Quick summary
Before going deeper, here is the simplest mental model.
What
Ingress is a set of HTTP or HTTPS routing rules for Services.
Important truth
Ingress does nothing by itself. An Ingress controller must implement it.
Big value
One entry layer can route traffic to multiple Services by host or path.
Why Ingress exists
Before Ingress, a common way to expose an application was to create a separate LoadBalancer Service for each application that needed outside access.
That approach works, but it becomes harder to manage when you have many applications or many routes. You may end up with too many public entry points, repeated TLS setup, and extra cost.
Simple problem example
Imagine you have three web apps:
- frontend website
- backend API
- admin portal
Without a shared entry layer, each one might need its own external exposure method.
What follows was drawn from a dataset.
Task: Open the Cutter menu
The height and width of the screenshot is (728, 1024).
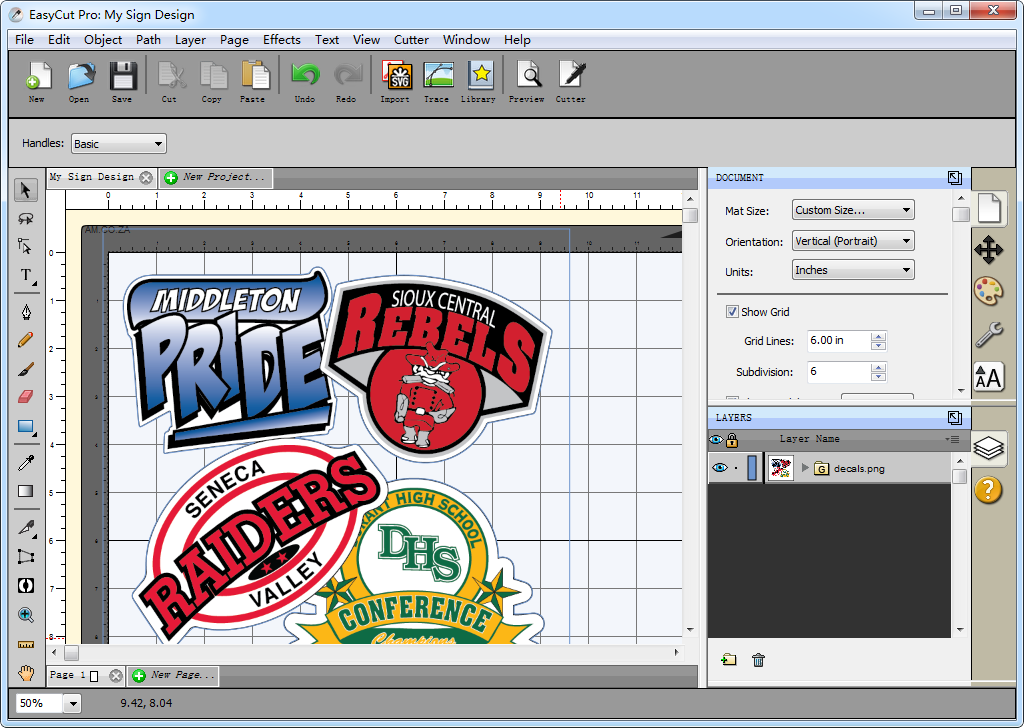Action: click(411, 40)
Ingress lets you centralize that routing instead.
What is Kubernetes Ingress?
Kubernetes Ingress is an API object that describes how external HTTP or HTTPS traffic should be routed to Services inside the cluster.
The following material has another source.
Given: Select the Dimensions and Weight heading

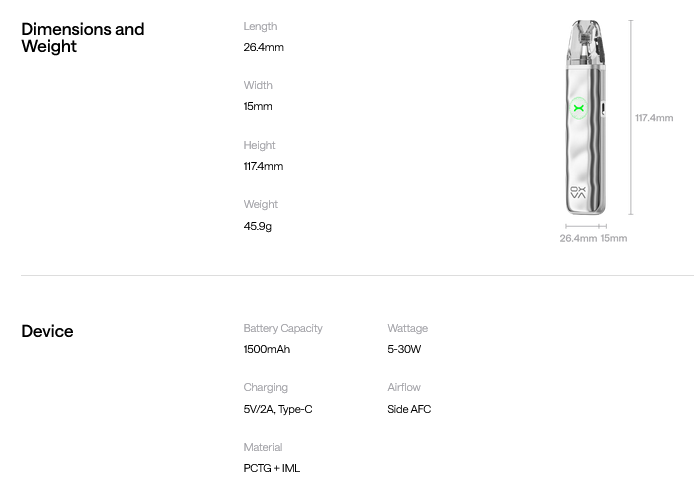Looking at the screenshot, I should [x=83, y=38].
Ingress understands web-oriented concepts such as:
- hostnames
- paths
- TLS certificates
Ingress vs Ingress Controller
This is the biggest source of confusion for beginners.
Ingress
The Kubernetes object that contains routing rules.
Ingress Controller
The actual software that watches those rules and configures traffic handling.
Why both matter
Rules without a controller do nothing in practice.
Different controllers may behave differently, which is why documentation often says to check the controller’s own docs for supported features and annotations.
How traffic actually flows
This is the most important part of the whole topic.
Step by step
- A user sends a request to a domain such as
app.example.com. - DNS resolves that domain to the external entry point for the cluster.
- Traffic reaches the Ingress controller.
- The controller checks Ingress rules to see which host or path matches.
- The request is forwarded to the correct Service.
- The Service sends traffic to one of the backend Pods.
Routing types: host-based and path-based
Ingress usually routes web traffic in two common ways.
Host-based routing
api.example.com goes to one Service, while admin.example.com goes to another.
Path-based routing
/api goes to one Service, while / goes to a frontend Service.
Combined routing
You can combine host and path rules for more structured application entry.
Real example
A company might use:
www.example.com→ frontend Serviceapi.example.com→ backend API Servicewww.example.com/admin→ admin Service
TLS and HTTPS
One of the biggest reasons teams use Ingress is centralized HTTPS handling. The Ingress layer can terminate TLS, meaning it handles the certificate and decrypts the incoming HTTPS request before forwarding traffic onward.
This gives teams a more centralized place to manage:
- certificates
- HTTPS entry
- multiple web applications behind one entry layer
IngressClass and modern configuration
In modern Kubernetes, ingressClassName is used to tell Kubernetes which Ingress controller should handle a given Ingress resource.
This is important in clusters that may have multiple controllers or where the platform team wants clear, explicit behavior.
spec:
ingressClassName: nginx
Annotations and controller-specific behavior
Many Ingress controllers support extra features through annotations. These can control things like rewrites, timeouts, redirects, or special routing behavior.
This is one reason Ingress can feel confusing:
- the main Ingress API is generic
- controllers implement it differently
- advanced behavior often depends on controller-specific annotations
Real-world architecture example
Imagine an online application with three parts:
- frontend website
- backend API
- admin dashboard
Users see one external entry layer, but traffic is split cleanly to different internal Services.
Why this is powerful
It gives a cleaner architecture, fewer public entry points, easier HTTPS management, and a more maintainable routing model for web applications.
Ingress vs Service
Beginners often confuse these two, so it helps to compare them directly.
Service
Provides stable access to backend Pods.
Ingress
Routes external HTTP or HTTPS traffic to Services.
Relationship
Ingress usually points to Services, not directly to Pods.
Common beginner mistakes
- thinking Ingress alone handles traffic without a controller
- confusing Ingress with a Service
- forgetting that Ingress is mainly for HTTP and HTTPS traffic
- not understanding where TLS terminates
- using multiple public LoadBalancers when one shared entry layer would be cleaner
- ignoring controller-specific behavior and annotations
Common interview questions
- What is Kubernetes Ingress? An API object that defines HTTP or HTTPS routing to Services.
- What is an Ingress controller? The software that implements Ingress behavior and handles real traffic.
- Does Ingress work without a controller? No.
- What is the difference between Service and Ingress? Service provides stable access to Pods; Ingress routes external web traffic to Services.
- What is host-based routing? Routing based on domain name.
- What is path-based routing? Routing based on URL path.
- What does TLS termination mean? HTTPS is handled at the Ingress layer before traffic continues inward.
Important note for modern Kubernetes readers
Ingress is still widely used and fully valid to learn, but Kubernetes has moved future feature development toward the Gateway API. That means Ingress remains a very important concept, especially for existing clusters and common production setups, while Gateway is the newer direction for richer traffic management.